## [TASK TO COMPLETE]
Render every line of the listing below as a numbered list, omitting any blank lines.

------------------------------------------------------------------------

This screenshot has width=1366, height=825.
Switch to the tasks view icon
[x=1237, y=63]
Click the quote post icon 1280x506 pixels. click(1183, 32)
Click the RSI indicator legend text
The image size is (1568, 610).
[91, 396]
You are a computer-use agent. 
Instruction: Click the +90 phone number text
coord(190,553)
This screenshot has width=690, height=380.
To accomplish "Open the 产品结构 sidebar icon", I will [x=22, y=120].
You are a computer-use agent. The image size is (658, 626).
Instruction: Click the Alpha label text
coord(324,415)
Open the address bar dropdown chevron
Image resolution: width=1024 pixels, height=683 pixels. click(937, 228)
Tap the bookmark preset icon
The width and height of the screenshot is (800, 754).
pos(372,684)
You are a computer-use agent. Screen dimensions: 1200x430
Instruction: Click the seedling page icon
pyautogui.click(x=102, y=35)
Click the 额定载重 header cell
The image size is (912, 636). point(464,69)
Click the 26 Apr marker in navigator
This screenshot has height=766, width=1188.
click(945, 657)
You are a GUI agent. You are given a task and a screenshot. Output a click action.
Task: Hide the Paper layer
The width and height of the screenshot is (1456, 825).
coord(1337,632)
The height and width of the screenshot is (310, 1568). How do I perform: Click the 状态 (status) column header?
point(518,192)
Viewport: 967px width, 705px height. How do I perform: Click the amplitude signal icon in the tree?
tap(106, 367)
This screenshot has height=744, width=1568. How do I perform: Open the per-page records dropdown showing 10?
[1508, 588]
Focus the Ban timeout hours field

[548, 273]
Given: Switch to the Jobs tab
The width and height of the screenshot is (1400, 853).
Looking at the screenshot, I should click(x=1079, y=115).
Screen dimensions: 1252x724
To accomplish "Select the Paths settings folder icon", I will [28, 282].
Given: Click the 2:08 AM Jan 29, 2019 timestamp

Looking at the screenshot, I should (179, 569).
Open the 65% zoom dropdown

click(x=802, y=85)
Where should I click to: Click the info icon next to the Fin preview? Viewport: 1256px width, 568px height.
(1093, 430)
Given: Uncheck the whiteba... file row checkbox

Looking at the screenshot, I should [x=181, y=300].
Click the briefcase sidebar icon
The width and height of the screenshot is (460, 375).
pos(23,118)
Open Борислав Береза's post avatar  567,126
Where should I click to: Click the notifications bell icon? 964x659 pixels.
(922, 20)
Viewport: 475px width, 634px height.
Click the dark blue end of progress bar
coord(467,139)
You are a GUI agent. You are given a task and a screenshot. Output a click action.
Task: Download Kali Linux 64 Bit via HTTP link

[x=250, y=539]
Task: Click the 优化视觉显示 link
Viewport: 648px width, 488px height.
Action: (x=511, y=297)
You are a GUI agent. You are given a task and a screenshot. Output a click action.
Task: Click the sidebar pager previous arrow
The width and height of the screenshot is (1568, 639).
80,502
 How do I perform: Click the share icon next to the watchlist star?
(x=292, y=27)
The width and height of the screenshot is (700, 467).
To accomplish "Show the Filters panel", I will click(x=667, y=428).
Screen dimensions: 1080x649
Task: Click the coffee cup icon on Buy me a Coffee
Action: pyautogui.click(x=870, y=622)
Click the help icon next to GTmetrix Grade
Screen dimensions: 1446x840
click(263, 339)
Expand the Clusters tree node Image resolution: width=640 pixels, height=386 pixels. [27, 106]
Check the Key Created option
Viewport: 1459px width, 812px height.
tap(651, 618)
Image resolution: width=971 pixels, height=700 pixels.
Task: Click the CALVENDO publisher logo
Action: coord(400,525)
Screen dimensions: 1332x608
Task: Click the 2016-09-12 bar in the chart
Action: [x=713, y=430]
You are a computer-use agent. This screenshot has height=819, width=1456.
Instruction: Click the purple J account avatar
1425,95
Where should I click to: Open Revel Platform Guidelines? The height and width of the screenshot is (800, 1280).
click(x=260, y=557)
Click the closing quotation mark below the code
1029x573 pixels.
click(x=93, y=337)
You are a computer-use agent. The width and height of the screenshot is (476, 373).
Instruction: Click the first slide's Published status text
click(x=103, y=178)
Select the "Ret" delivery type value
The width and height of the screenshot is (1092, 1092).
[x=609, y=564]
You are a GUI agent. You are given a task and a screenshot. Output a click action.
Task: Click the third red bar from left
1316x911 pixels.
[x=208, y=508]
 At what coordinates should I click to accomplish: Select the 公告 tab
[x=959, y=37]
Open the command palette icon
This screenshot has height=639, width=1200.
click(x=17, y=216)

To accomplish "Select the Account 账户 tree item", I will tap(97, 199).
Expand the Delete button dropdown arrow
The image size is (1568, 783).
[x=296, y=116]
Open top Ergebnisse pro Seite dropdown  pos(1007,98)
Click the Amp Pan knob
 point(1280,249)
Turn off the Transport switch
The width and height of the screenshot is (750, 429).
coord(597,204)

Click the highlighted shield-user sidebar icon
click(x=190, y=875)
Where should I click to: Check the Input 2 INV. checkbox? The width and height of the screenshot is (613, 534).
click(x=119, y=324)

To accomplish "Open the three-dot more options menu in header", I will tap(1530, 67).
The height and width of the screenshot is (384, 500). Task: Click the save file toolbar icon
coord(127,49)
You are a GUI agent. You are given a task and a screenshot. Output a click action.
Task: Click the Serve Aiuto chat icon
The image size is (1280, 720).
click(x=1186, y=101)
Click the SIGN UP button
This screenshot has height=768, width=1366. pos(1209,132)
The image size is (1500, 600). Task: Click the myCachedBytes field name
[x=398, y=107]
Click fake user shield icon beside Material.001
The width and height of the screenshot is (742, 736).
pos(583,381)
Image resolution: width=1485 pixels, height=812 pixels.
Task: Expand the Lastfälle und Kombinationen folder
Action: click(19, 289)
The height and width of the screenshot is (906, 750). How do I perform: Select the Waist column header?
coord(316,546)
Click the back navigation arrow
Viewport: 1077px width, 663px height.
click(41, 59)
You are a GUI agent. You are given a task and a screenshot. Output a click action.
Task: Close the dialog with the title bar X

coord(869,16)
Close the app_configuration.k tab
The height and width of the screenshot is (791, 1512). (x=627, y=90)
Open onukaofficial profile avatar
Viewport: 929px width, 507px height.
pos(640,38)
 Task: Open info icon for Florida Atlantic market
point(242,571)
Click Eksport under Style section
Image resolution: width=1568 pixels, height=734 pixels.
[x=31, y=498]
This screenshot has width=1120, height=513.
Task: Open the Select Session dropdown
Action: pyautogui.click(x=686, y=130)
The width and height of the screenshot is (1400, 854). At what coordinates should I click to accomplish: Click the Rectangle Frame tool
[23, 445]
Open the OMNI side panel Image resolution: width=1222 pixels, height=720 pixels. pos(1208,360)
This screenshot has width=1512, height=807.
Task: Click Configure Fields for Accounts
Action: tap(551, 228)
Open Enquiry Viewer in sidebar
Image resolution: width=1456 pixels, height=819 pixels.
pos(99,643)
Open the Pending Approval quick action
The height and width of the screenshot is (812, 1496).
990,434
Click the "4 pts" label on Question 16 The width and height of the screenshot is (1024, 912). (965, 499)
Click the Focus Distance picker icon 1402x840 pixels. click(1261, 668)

------------------------------------------------------------------------

## [RESULT]
1. This screenshot has width=1366, height=825.
2. Switch to the tasks view icon
3. [x=1237, y=63]
4. Click the quote post icon 1280x506 pixels. click(1183, 32)
5. Click the RSI indicator legend text
6. The image size is (1568, 610).
7. [91, 396]
8. You are a computer-use agent. 
9. Instruction: Click the +90 phone number text
10. coord(190,553)
11. This screenshot has width=690, height=380.
12. To accomplish "Open the 产品结构 sidebar icon", I will [x=22, y=120].
13. You are a computer-use agent. The image size is (658, 626).
14. Instruction: Click the Alpha label text
15. coord(324,415)
16. Open the address bar dropdown chevron
17. Image resolution: width=1024 pixels, height=683 pixels. click(937, 228)
18. Tap the bookmark preset icon
19. The width and height of the screenshot is (800, 754).
20. pos(372,684)
21. You are a computer-use agent. Screen dimensions: 1200x430
22. Instruction: Click the seedling page icon
23. pyautogui.click(x=102, y=35)
24. Click the 额定载重 header cell
25. The image size is (912, 636). point(464,69)
26. Click the 26 Apr marker in navigator
27. This screenshot has height=766, width=1188.
28. click(945, 657)
29. You are a GUI agent. You are given a task and a screenshot. Output a click action.
30. Task: Hide the Paper layer
31. The width and height of the screenshot is (1456, 825).
32. coord(1337,632)
33. The height and width of the screenshot is (310, 1568). How do I perform: Click the 状态 (status) column header?
34. point(518,192)
35. Viewport: 967px width, 705px height. How do I perform: Click the amplitude signal icon in the tree?
36. tap(106, 367)
37. This screenshot has height=744, width=1568. How do I perform: Open the per-page records dropdown showing 10?
38. [1508, 588]
39. Focus the Ban timeout hours field
40. [548, 273]
41. Given: Switch to the Jobs tab
42. The width and height of the screenshot is (1400, 853).
43. Looking at the screenshot, I should click(x=1079, y=115).
44. Screen dimensions: 1252x724
45. To accomplish "Select the Paths settings folder icon", I will [28, 282].
46. Given: Click the 2:08 AM Jan 29, 2019 timestamp
47. Looking at the screenshot, I should (179, 569).
48. Open the 65% zoom dropdown
49. click(x=802, y=85)
50. Where should I click to: Click the info icon next to the Fin preview? Viewport: 1256px width, 568px height.
51. (1093, 430)
52. Given: Uncheck the whiteba... file row checkbox
53. Looking at the screenshot, I should [x=181, y=300].
54. Click the briefcase sidebar icon
55. The width and height of the screenshot is (460, 375).
56. pos(23,118)
57. Open Борислав Береза's post avatar  567,126
58. Where should I click to: Click the notifications bell icon? 964x659 pixels.
59. (922, 20)
60. Viewport: 475px width, 634px height.
61. Click the dark blue end of progress bar
62. coord(467,139)
63. You are a GUI agent. You are given a task and a screenshot. Output a click action.
64. Task: Download Kali Linux 64 Bit via HTTP link
65. [x=250, y=539]
66. Task: Click the 优化视觉显示 link
67. Viewport: 648px width, 488px height.
68. Action: (x=511, y=297)
69. You are a GUI agent. You are given a task and a screenshot. Output a click action.
70. Task: Click the sidebar pager previous arrow
71. The width and height of the screenshot is (1568, 639).
72. 80,502
73.  How do I perform: Click the share icon next to the watchlist star?
74. (x=292, y=27)
75. The width and height of the screenshot is (700, 467).
76. To accomplish "Show the Filters panel", I will click(x=667, y=428).
77. Screen dimensions: 1080x649
78. Task: Click the coffee cup icon on Buy me a Coffee
79. Action: pyautogui.click(x=870, y=622)
80. Click the help icon next to GTmetrix Grade
81. Screen dimensions: 1446x840
82. click(263, 339)
83. Expand the Clusters tree node Image resolution: width=640 pixels, height=386 pixels. [27, 106]
84. Check the Key Created option
85. Viewport: 1459px width, 812px height.
86. tap(651, 618)
87. Image resolution: width=971 pixels, height=700 pixels.
88. Task: Click the CALVENDO publisher logo
89. Action: coord(400,525)
90. Screen dimensions: 1332x608
91. Task: Click the 2016-09-12 bar in the chart
92. Action: [x=713, y=430]
93. You are a computer-use agent. This screenshot has height=819, width=1456.
94. Instruction: Click the purple J account avatar
95. 1425,95
96. Where should I click to: Open Revel Platform Guidelines? The height and width of the screenshot is (800, 1280).
97. click(x=260, y=557)
98. Click the closing quotation mark below the code
99. 1029x573 pixels.
100. click(x=93, y=337)
101. You are a computer-use agent. The width and height of the screenshot is (476, 373).
102. Instruction: Click the first slide's Published status text
103. click(x=103, y=178)
104. Select the "Ret" delivery type value
105. The width and height of the screenshot is (1092, 1092).
106. [x=609, y=564]
107. You are a GUI agent. You are given a task and a screenshot. Output a click action.
108. Task: Click the third red bar from left
109. 1316x911 pixels.
110. [x=208, y=508]
111.  At what coordinates should I click to accomplish: Select the 公告 tab
112. [x=959, y=37]
113. Open the command palette icon
114. This screenshot has height=639, width=1200.
115. click(x=17, y=216)
116. To accomplish "Select the Account 账户 tree item", I will tap(97, 199).
117. Expand the Delete button dropdown arrow
118. The image size is (1568, 783).
119. [x=296, y=116]
120. Open top Ergebnisse pro Seite dropdown  pos(1007,98)
121. Click the Amp Pan knob
122.  point(1280,249)
123. Turn off the Transport switch
124. The width and height of the screenshot is (750, 429).
125. coord(597,204)
126. Click the highlighted shield-user sidebar icon
127. click(x=190, y=875)
128. Where should I click to: Check the Input 2 INV. checkbox? The width and height of the screenshot is (613, 534).
129. click(x=119, y=324)
130. To accomplish "Open the three-dot more options menu in header", I will tap(1530, 67).
131. The height and width of the screenshot is (384, 500). Task: Click the save file toolbar icon
132. coord(127,49)
133. You are a GUI agent. You are given a task and a screenshot. Output a click action.
134. Task: Click the Serve Aiuto chat icon
135. The image size is (1280, 720).
136. click(x=1186, y=101)
137. Click the SIGN UP button
138. This screenshot has height=768, width=1366. pos(1209,132)
139. The image size is (1500, 600). Task: Click the myCachedBytes field name
140. [x=398, y=107]
141. Click fake user shield icon beside Material.001
142. The width and height of the screenshot is (742, 736).
143. pos(583,381)
144. Image resolution: width=1485 pixels, height=812 pixels.
145. Task: Expand the Lastfälle und Kombinationen folder
146. Action: click(19, 289)
147. The height and width of the screenshot is (906, 750). How do I perform: Select the Waist column header?
148. coord(316,546)
149. Click the back navigation arrow
150. Viewport: 1077px width, 663px height.
151. click(41, 59)
152. You are a GUI agent. You are given a task and a screenshot. Output a click action.
153. Task: Close the dialog with the title bar X
154. coord(869,16)
155. Close the app_configuration.k tab
156. The height and width of the screenshot is (791, 1512). (x=627, y=90)
157. Open onukaofficial profile avatar
158. Viewport: 929px width, 507px height.
159. pos(640,38)
160.  Task: Open info icon for Florida Atlantic market
161. point(242,571)
162. Click Eksport under Style section
163. Image resolution: width=1568 pixels, height=734 pixels.
164. [x=31, y=498]
165. This screenshot has width=1120, height=513.
166. Task: Open the Select Session dropdown
167. Action: pyautogui.click(x=686, y=130)
168. The width and height of the screenshot is (1400, 854). At what coordinates should I click to accomplish: Click the Rectangle Frame tool
169. [23, 445]
170. Open the OMNI side panel Image resolution: width=1222 pixels, height=720 pixels. pos(1208,360)
171. This screenshot has width=1512, height=807.
172. Task: Click Configure Fields for Accounts
173. Action: tap(551, 228)
174. Open Enquiry Viewer in sidebar
175. Image resolution: width=1456 pixels, height=819 pixels.
176. pos(99,643)
177. Open the Pending Approval quick action
178. The height and width of the screenshot is (812, 1496).
179. 990,434
180. Click the "4 pts" label on Question 16 The width and height of the screenshot is (1024, 912). (965, 499)
181. Click the Focus Distance picker icon 1402x840 pixels. click(1261, 668)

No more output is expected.